OVERRATED/UNDERRATED:
ICONIC AMERICAN PHOTOGRAPH
Underrated
There is a difference between an icon and a good picture, as this
category clearly indicates. This rather pedestrian photograph—generally
unknown—is a shot of Lincoln’s funeral cortege, stalled
near Union Square, in New York City, as it made its long, mournful
way back from Washington to Springfield. The only remarkable thing
about it is the two little heads, barely visible in the window
of the corner house on the left. They are none other than six-year-old
Teddy Roosevelt, our remarkable 26th president, and his younger
brother Elliott, father of Eleanor Roosevelt, watching from second
floor of their grandfather, the wealthy merchant prince Cornelius
Van Schaack Roosevelt. (A third head would have been visible,
but the two boys had already locked TR’s future wife, Edith
Kermit Carow, in a back bedroom for having the affrontery to cry.)

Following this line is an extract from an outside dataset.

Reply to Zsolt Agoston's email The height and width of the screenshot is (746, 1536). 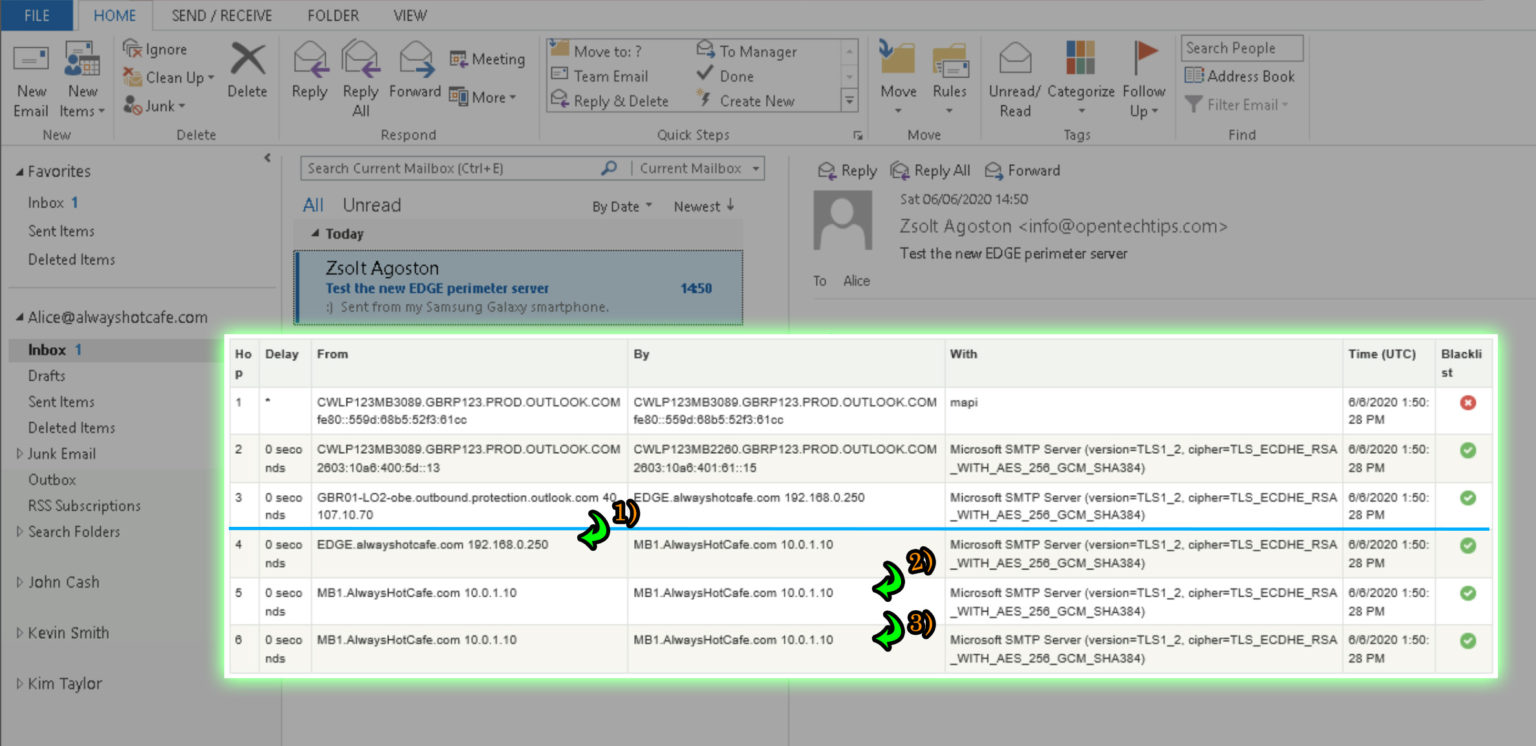point(846,170)
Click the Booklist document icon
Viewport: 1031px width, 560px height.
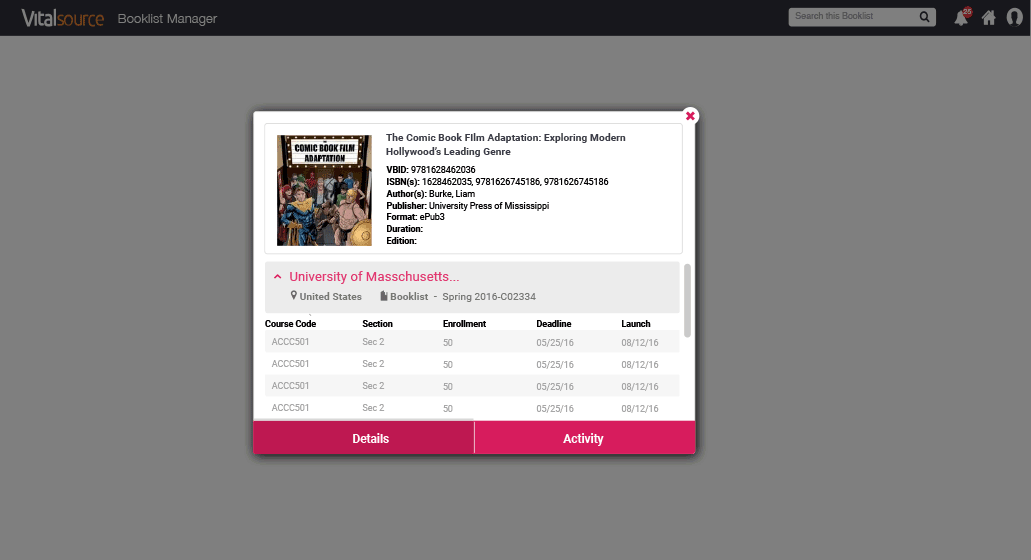point(384,297)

It is an almost cosmic coincidence, one nearly
equal in our history to Thomas Jefferson and John Adams dying
on the fiftieth anniversary of the Declaration of Independence,
and the heralds of their deaths passing in front of Philadelphia’s
Constitution Hall. It conveys as well as anything could how intimate
our country still was in 1865, how quickly it would grow in size,
and power, and influence. Lincoln’s death, of course, came
as we had finally settled the question of slavery and national
unity. One of the little boys in the window would first project
American power around the globe, from San Juan Hill to the building
of the Great White Fleet. The son-in-law of the other would lie
in state eighty years to the month of this photograph, having
brought the United States to the pinnacle of world power.
Overrated
Weegee’s photograph of moviegoers watching a 3-D flick in
a New York bijou is known to millions, and deservedly so. Like
so many great Weegee pictures, it is, at the same time, funny,
bizarre, and a little bit frightening. It neatly encapsulates
how America became a place of such crass, mindless conformity
in the course of the 1950s.
Except, of course, that it didn’t. Fifties
America lives on as a stereotype, thanks mostly to images such
as this. In fact, it was a period characterized by considerably
more taste, individualism, and outright rebellion than our own
era. The booming, postwar years saw bold new movements in art,
literature, and yes, even film, along with the beginning of the
civil rights revolt, an unprecedented number of working women,
outraged investigations of everything from the mob to television—and
continuous, running critiques of conformity, much along the lines
of what Weegee has given us. Even prefabricated, model suburbs
such as the Levittowns were quickly remodeled by their residents
into individualized homes—and 3-D movies went nowhere. So
much for Happy Days.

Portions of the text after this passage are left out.